Here's one popular way to do it in C++: https://en.cppreference.com/w/cpp/language/pimpl

I guess my tongue in cheek response to your parenthetical would be to ban the use of hidden internal data structures ;-)


How do you compare .py files with .h files? I am confused as to how you are drawing this analogy.


I mean header files are C and C++ source files, so saying you didn't have to deal with them until using C and C++ is a tautology. Likewise, you won't have to deal with .py files until you're using Python.


> In principle you're right, but the notion that header file exposes just the "interface" is completely false. Class definition, private variables and functions, etc. are all exposed in header file.

If you don't want to expose class internals, just use the PIMPL idiom. It's an extra indirection to protect your own abstraction, so naturally C++ decides to opt for performance by default.


That’s an annoying workaround at best. It’s not necessary in C. It wouldn’t be necessary in C++ if you could declare incomplete class types but still declare their member functions. This would have zero performance impact and improve encapsulation.


> It’s not necessary in C

sorry what ? most C libraries I know hide their implementations behind opaque types such as `typedef void* my_handle_t`.
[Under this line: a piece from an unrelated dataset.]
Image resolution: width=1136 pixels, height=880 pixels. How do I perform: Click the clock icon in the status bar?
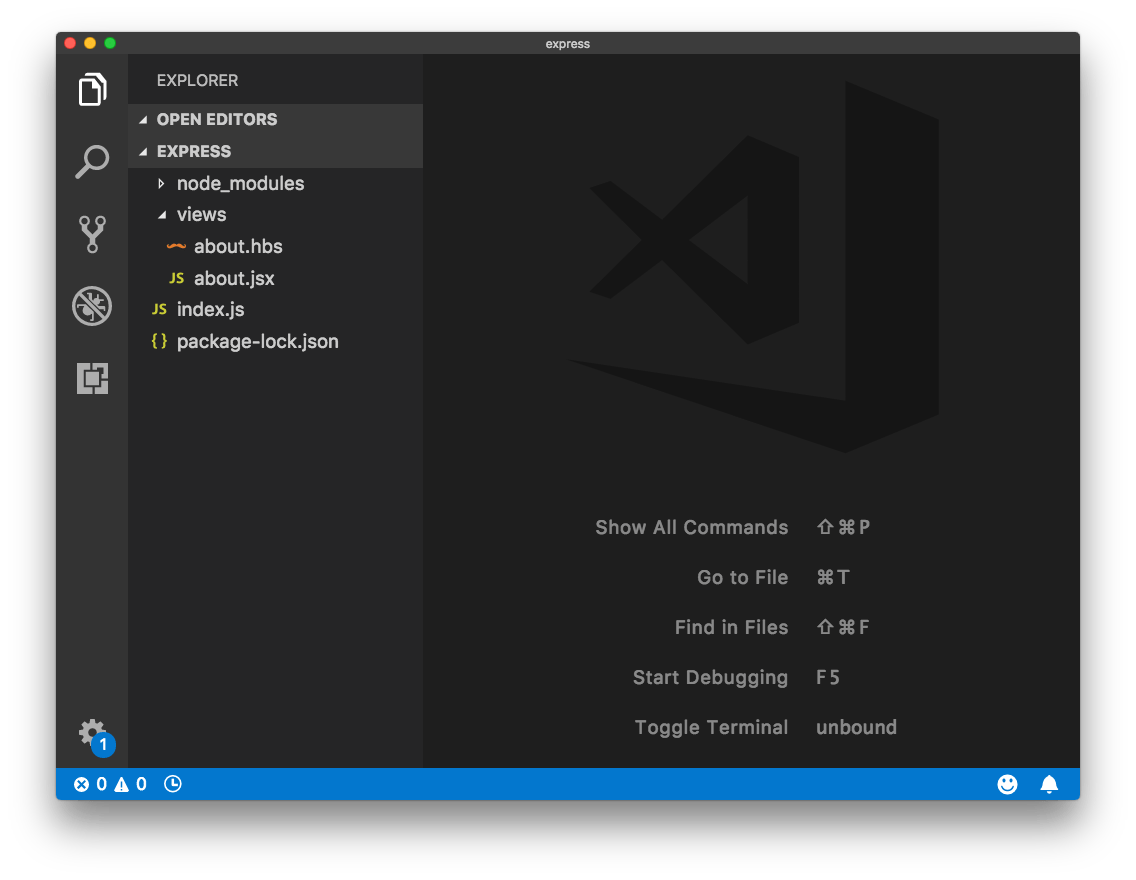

Right, I'm saying that's not necessary, you can just do this:

    struct my_type;
    struct my_type *my_type_new(void);
This is more common than `typedef void*` in my experience, because it actually provides some minimal amount of type safety.

You can also do this in C++ of course, but you can't use member functions this way. My real complaint here is that the Pimpl idiom in C++ is more cumbersome than a simple forward declaration and free functions, which is available in C.


> Include preprocessor directive literally copy pastes stuff with no intelligence what-so-ever.

Well, it's easy to reason about them. The thinking goes about the translation units.

The real problem is that the actual interface is not enforceable: the symbols in the binaries are just names.


> Headers allow you to ship a binary without the full source code.

100% agree. That said, that doesn't mean that they're the only way to do it, or even the best way.


In principle I agree. An IDE should be able to automatically generate something like a header file regardless of language.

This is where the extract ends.